Step-by-Step Guide: AWS RDS to Google Cloud SQL Migration

Neither compliance audits nor cost pressure justifies vendor lock-in. Replicating a production database from AWS RDS to Google Cloud SQL is feasible with careful planning and observation of edge cases—especially for organizations seeking to align with internal GCP-first roadmaps, integrate BigQuery/Vertex AI, or simply reduce OpEx.

Decision Table: Why Move Workloads?

Rationale	Notes
GCP-native integration (Security, IAM)	Service Account-based auth, Private Service Connect
BigQuery pipelines, ML/AI workloads	GCP’s pub/sub, batch ETL simplify data pipelines
Pricing volatility on AWS	Sustained use discounts on GCP may improve TCO
Geo-latency or compliance	Data residency, specific GCP regions

Prerequisites

Source DB: Confirm engine (MySQL/PostgreSQL/SQL Server), version (e.g., MySQL 8.0.32), max schema size.
Target: Pre-provision Google Cloud SQL instance, with storage >= source, version parity or superset. Prefer SSD; not all features (e.g., certain extensions) are available.
Networking: Temporary inbound firewall rules. If using VPC Peering or Interconnect, verify subnet overlap and route propagation.
Migration Tools: gcloud CLI (v465+), SQL clients (mysqldump, pg_dump, psql). For zero-downtime: Google Database Migration Service (DMS), with IAM roles configured (roles/cloudsql.admin, roles/datamigration.admin).

Migration Strategies

A. Google Database Migration Service (DMS) — Recommended for Minimal Downtime

Supports MySQL 5.6–8.0, PostgreSQL 9.6+ (with caveats around extension support).
Online mode: continuous logical replication; supports cutover testing.

B. Native Dump & Restore — Simpler, but Offline

Use mysqldump/mysql (MySQL) or pg_dump/pg_restore (PostgreSQL).
Suitable for sub-100 GB datasets, or where downtime is tolerable.

Gotcha: SQL Server not fully supported by Cloud SQL; if using SQL Server, expect additional constraints.

Source Prep

Enable binary logging (MySQL: binlog_format=ROW) in RDS parameter group.
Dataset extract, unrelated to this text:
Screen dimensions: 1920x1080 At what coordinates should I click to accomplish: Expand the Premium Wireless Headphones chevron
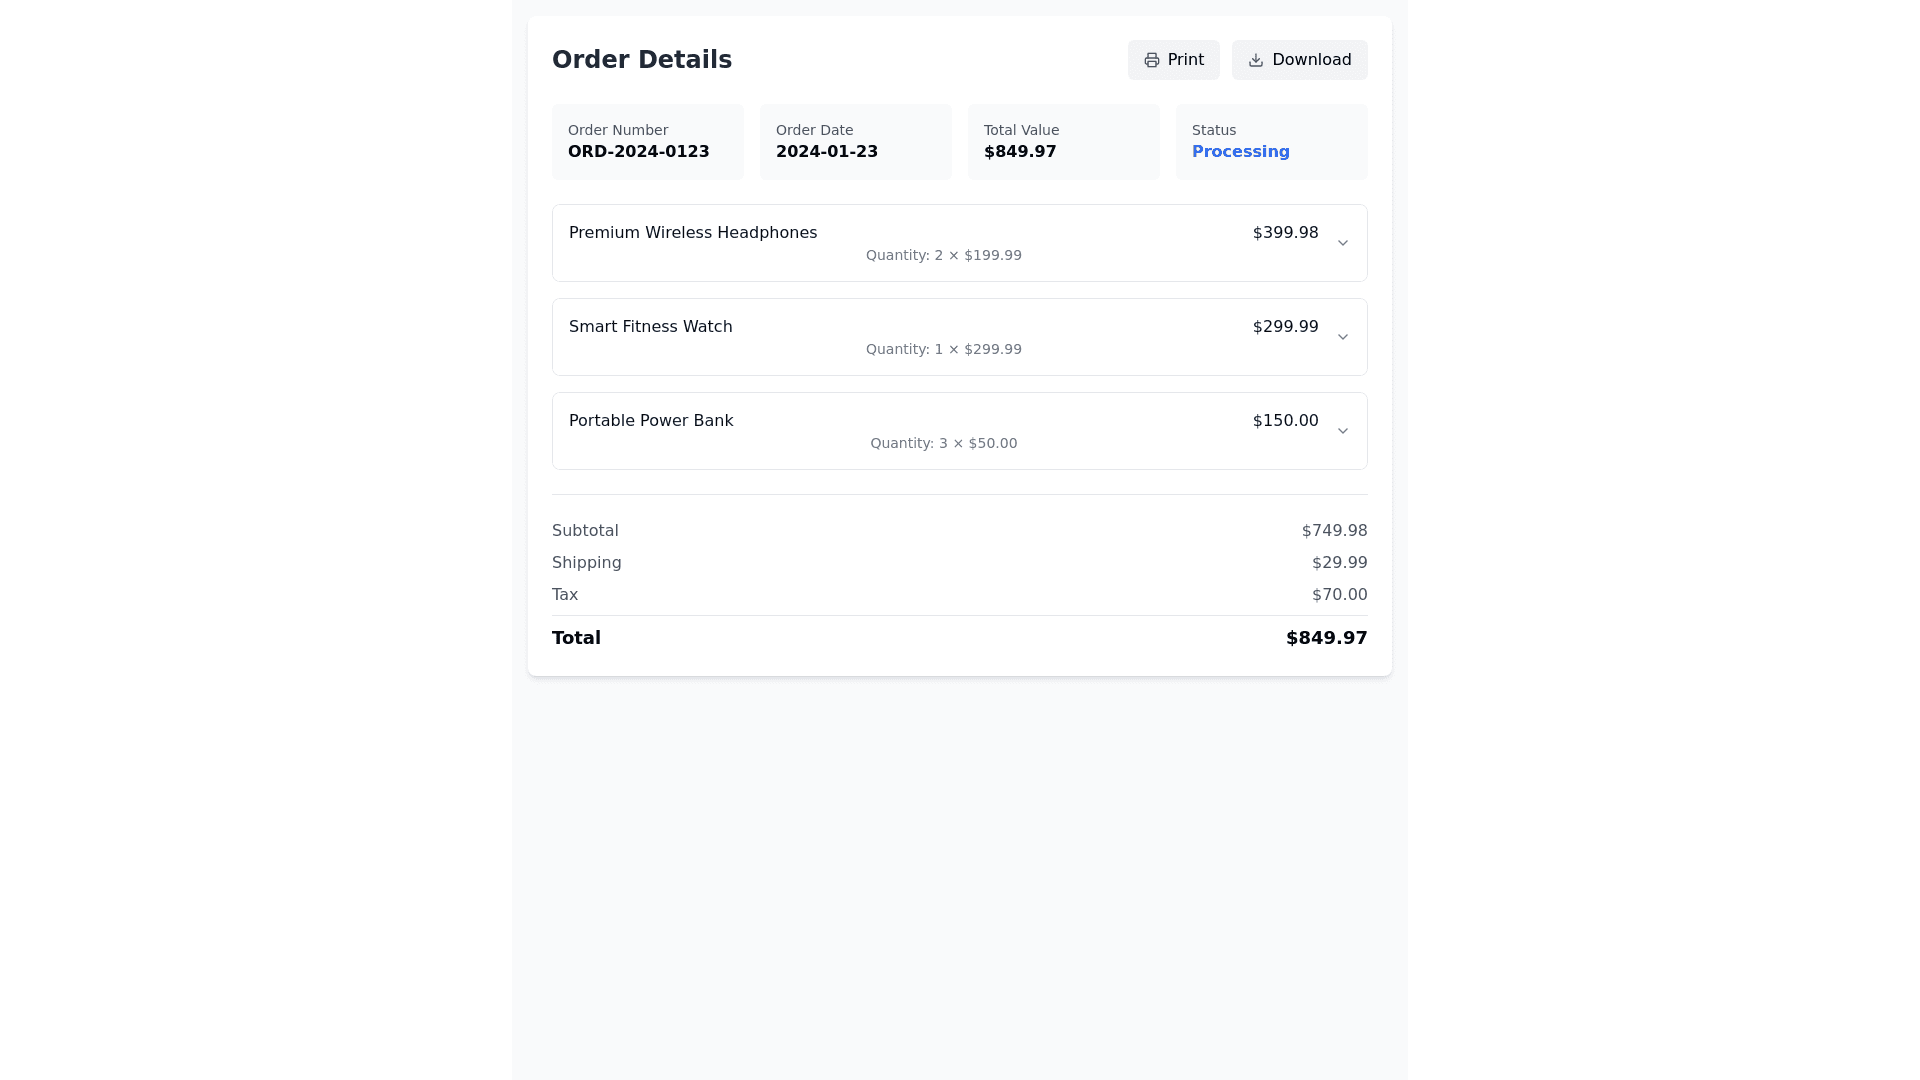[1343, 243]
May require reboot.
Provision replication user with at least REPLICATION SLAVE privilege.

Example:

CREATE USER 'replicator'@'%' IDENTIFIED BY 'REDACTEDpw';
GRANT REPLICATION SLAVE ON *.* TO 'replicator'@'%';
FLUSH PRIVILEGES;

For PostgreSQL: set rds.logical_replication=1 and grant REPLICATION role/user.

Snapshot the RDS instance first—rollbacks can be messy.

Step 1: Establish Connectivity

Confirm network reachability: open temporary ingress (TCP 3306/5432) from Cloud SQL instance or DMS migration job workers to RDS endpoint/IP. For production, avoid public IP if possible.
Validate with telnet <rds-endpoint> 3306.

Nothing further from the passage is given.